Transcribe the records below word for word, beginning with the first line and stopping after the line that contains "[Suche öffnen] (165, 61)"; pictures are not part of the copy.

Information:
━━━━━━━━━━

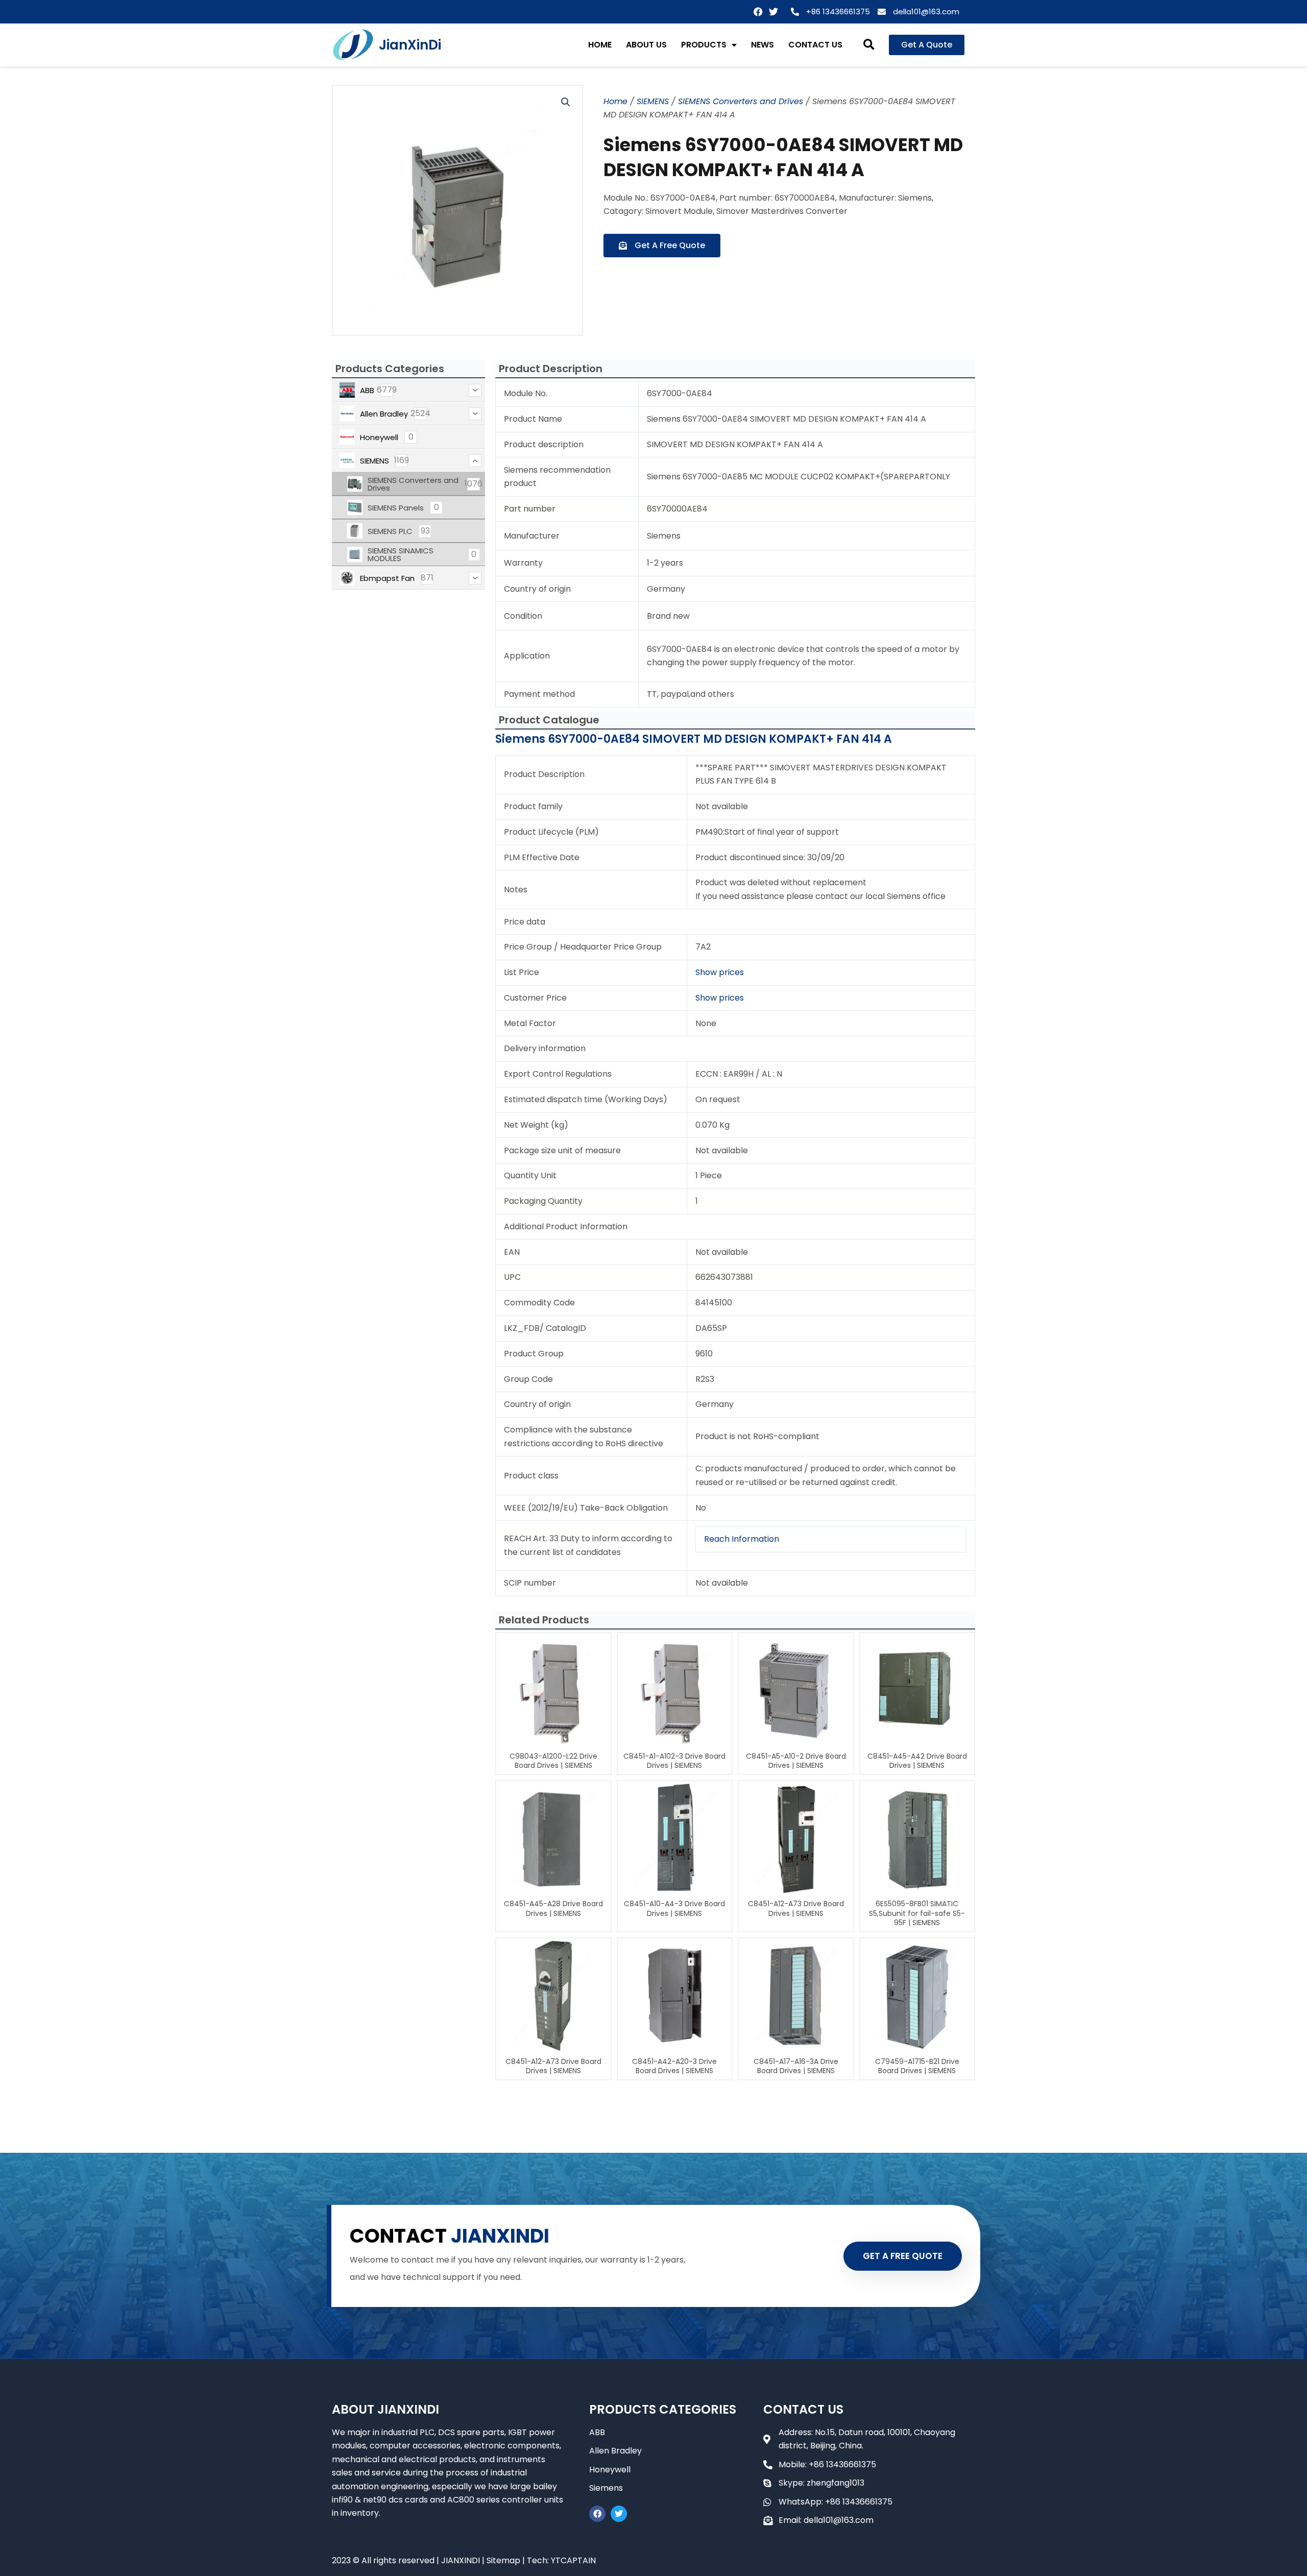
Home (615, 101)
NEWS (762, 45)
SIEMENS (653, 101)
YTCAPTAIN (573, 2560)
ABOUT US (646, 45)
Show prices (719, 972)
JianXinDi (410, 45)
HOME (600, 45)
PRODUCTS (704, 45)
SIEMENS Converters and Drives (740, 101)
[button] (869, 45)
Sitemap (503, 2560)
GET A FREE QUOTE (902, 2256)
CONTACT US (815, 45)
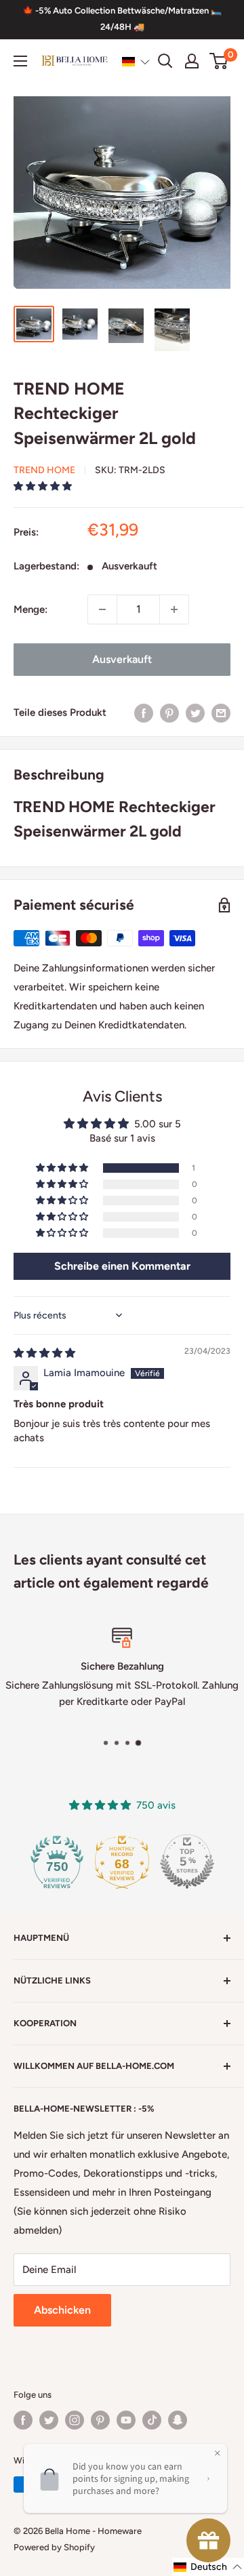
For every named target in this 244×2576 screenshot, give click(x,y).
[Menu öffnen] (20, 61)
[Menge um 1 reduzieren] (102, 609)
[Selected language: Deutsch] (136, 62)
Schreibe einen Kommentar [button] (122, 1266)
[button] (136, 62)
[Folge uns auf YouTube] (126, 2420)
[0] (219, 61)
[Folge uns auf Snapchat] (177, 2420)
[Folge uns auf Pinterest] (100, 2420)
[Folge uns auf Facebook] (23, 2420)
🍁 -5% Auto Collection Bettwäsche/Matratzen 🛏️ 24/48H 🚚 (122, 18)
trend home (44, 470)
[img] (44, 1353)
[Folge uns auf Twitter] (48, 2420)
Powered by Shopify (54, 2547)
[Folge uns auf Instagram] (74, 2420)
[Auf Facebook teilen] (143, 713)
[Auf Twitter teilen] (195, 713)
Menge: (30, 609)
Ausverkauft (122, 659)
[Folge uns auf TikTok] (151, 2420)
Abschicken (62, 2309)
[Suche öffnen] (165, 61)
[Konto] (192, 61)
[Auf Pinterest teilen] (169, 713)
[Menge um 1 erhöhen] (174, 609)
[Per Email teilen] (220, 713)
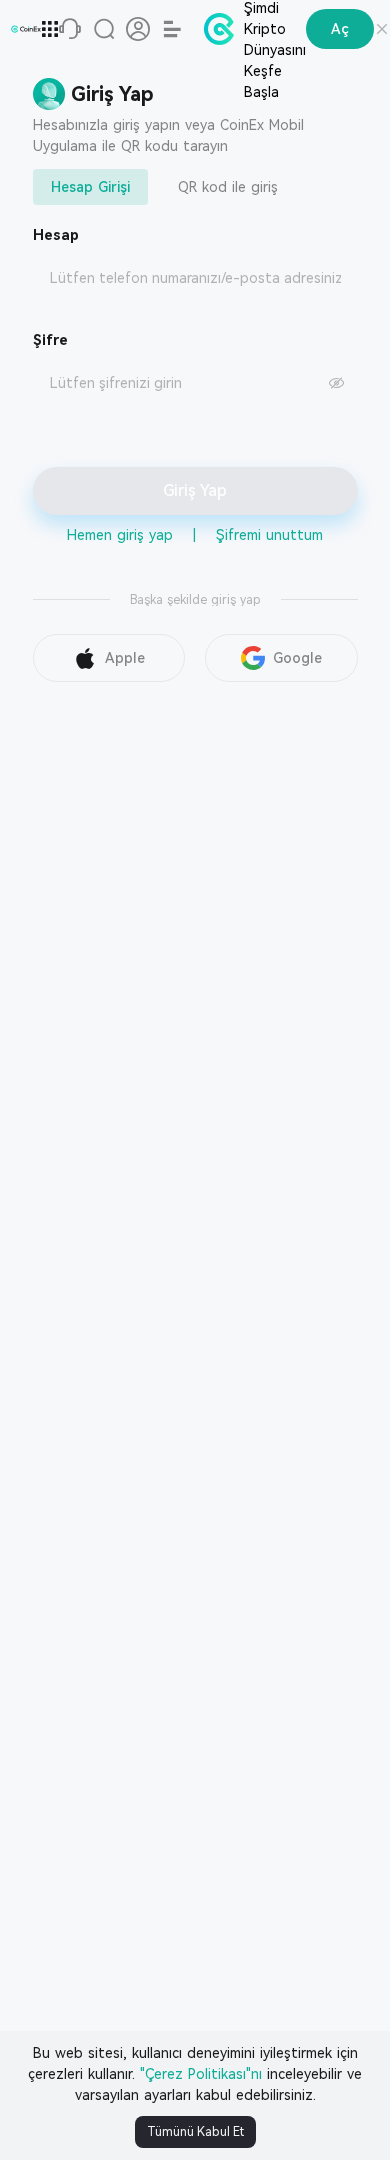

━━━━━━━━━━

The completed task:
Home (615, 101)
NEWS (762, 45)
SIEMENS (653, 101)
YTCAPTAIN (573, 2560)
ABOUT US (646, 45)
Show prices (719, 972)
JianXinDi (410, 45)
HOME (600, 45)
PRODUCTS (704, 45)
SIEMENS Converters and Drives (740, 101)
[button] (869, 45)
Sitemap (503, 2560)
GET A FREE QUOTE (902, 2256)
CONTACT US (815, 45)
For every named target in this 244×2576 screenshot, give click(x,y).
[Menu öffnen] (20, 61)
[Menge um 1 reduzieren] (102, 609)
[Selected language: Deutsch] (136, 62)
Schreibe einen Kommentar [button] (122, 1266)
[button] (136, 62)
[Folge uns auf YouTube] (126, 2420)
[0] (219, 61)
[Folge uns auf Snapchat] (177, 2420)
[Folge uns auf Pinterest] (100, 2420)
[Folge uns auf Facebook] (23, 2420)
🍁 -5% Auto Collection Bettwäsche/Matratzen 🛏️ 24/48H 🚚 (122, 18)
trend home (44, 470)
[img] (44, 1353)
[Folge uns auf Twitter] (48, 2420)
Powered by Shopify (54, 2547)
[Folge uns auf Instagram] (74, 2420)
[Auf Facebook teilen] (143, 713)
[Auf Twitter teilen] (195, 713)
Menge: (30, 609)
Ausverkauft (122, 659)
[Folge uns auf TikTok] (151, 2420)
Abschicken (62, 2309)
[Suche öffnen] (165, 61)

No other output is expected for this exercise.